23 Junho 2020
"A linguagem não é técnica filológico-exegética, mas reflexiva e geral. Ravasi observa como as palavras de Maria sejam "marginais" nos textos do Evangelho: 16 versículos com 154 palavras gregas (das quais 102 expressas no Magnificat) das 19.404 do Evangelho de Lucas e das 15.416 de João. Ravasi repercorre "cronologicamente" sua expressão, seguindo Maria em seu caminho de fé", escreve Roberto Mela, em artigo publicado por Settimana News, 21-06-2020. A tradução é de Luisa Rabolini.
“Ó Senhor, eu serei a sua música”, diz um belo verso do poeta elisabetano John Donne (1571-1631) citado pelo card. Ravasi em seu enésimo volume de reflexões bíblicas, pontuado como sempre por numerosas citações literárias, pictóricas e musicais em especial. Sete as palavras de Maria comentadas, uma das quais feita de silêncio, expressa com "ficou de pé" sob a cruz de seu Filho. O autor as enquadra brevemente em seu contexto.
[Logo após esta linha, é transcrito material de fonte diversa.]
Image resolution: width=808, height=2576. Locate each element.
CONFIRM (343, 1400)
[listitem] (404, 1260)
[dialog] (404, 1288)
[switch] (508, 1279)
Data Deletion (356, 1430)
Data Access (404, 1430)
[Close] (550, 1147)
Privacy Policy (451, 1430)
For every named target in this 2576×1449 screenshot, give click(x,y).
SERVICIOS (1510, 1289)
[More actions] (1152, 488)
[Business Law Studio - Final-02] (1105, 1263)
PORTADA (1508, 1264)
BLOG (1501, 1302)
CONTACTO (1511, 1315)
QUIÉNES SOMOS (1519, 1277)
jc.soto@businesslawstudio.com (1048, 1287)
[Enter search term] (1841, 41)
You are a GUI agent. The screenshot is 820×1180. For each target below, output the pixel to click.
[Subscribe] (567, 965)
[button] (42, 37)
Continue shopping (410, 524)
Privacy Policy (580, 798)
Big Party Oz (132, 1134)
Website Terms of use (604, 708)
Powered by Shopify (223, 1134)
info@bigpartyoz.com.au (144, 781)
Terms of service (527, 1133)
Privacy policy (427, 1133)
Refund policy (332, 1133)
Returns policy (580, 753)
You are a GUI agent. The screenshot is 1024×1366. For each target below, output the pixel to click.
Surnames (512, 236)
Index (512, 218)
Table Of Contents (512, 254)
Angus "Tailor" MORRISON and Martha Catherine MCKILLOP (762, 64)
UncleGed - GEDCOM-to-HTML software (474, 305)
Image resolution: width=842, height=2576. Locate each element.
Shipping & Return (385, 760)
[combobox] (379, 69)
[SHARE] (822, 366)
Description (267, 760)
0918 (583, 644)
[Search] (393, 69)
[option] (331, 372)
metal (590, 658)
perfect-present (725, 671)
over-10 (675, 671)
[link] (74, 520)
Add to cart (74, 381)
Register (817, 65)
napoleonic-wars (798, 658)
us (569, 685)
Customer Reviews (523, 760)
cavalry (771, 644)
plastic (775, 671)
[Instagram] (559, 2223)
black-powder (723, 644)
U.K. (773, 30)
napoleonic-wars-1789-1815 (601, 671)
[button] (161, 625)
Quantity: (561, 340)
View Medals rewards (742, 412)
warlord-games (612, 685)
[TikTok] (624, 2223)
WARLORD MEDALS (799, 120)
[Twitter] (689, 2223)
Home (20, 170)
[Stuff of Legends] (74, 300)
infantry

A linguagem não é técnica filológico-exegética, mas reflexiva e geral. Ravasi observa como as palavras de Maria sejam "marginais" nos textos do Evangelho: 16 versículos com 154 palavras gregas (das quais 102 expressas no Magnificat) das 19.404 do Evangelho de Lucas e das 15.416 de João. Ravasi repercorre "cronologicamente" sua expressão, seguindo Maria em seu caminho de fé.
A primeira palavra (Lc 1,34) é a pergunta para esclarecer a modalidade de realização do plano de Deus dentro do projeto matrimonial de Maria. Pronta em Lc 1,38, a expressão da disponibilidade total da "serva/doulē do Senhor", como "servos de YHWH", haviam sido vários personagens do AT (principalmente do sexo masculino), com grandes tarefas na história da salvação. Lembro, no entanto, que somente aqui está a expressão "a serva" de YHWH com o artigo, caso único na Bíblia.
A visitação, na qual Maria é proclamada por Elizabeth "a crente", segue a explosão do canto do Magnificat. À terceira palavra de Maria (Lc 1,46-55) Ravasi dedica as p. 49-90, propondo uma análise literária geral, seguida de alguma consideração versículo por versículo.
Embora fruto da piedade da comunidade primitiva e entrelaçado com referências ao AT, o cântico combina bem com Maria. Ela canta a graça imerecida de YHWH em sua pequenez e a escolha paradoxal de YHWH, mas constante na história da salvação, de instrumentos "fracos" para realizar seus planos. No Magnificat, é cantada a inversão da mentalidade humana típica do reino de Deus, mas que já inicia a partir de agora. Os sete aoristos usados como um martelo indicam a pontualidade de implementação, mas, segundo Ravasi, sendo também aoristos gnômicos, também atestam aquela que é a maneira usual de agir de YHWH em relação à humanidade.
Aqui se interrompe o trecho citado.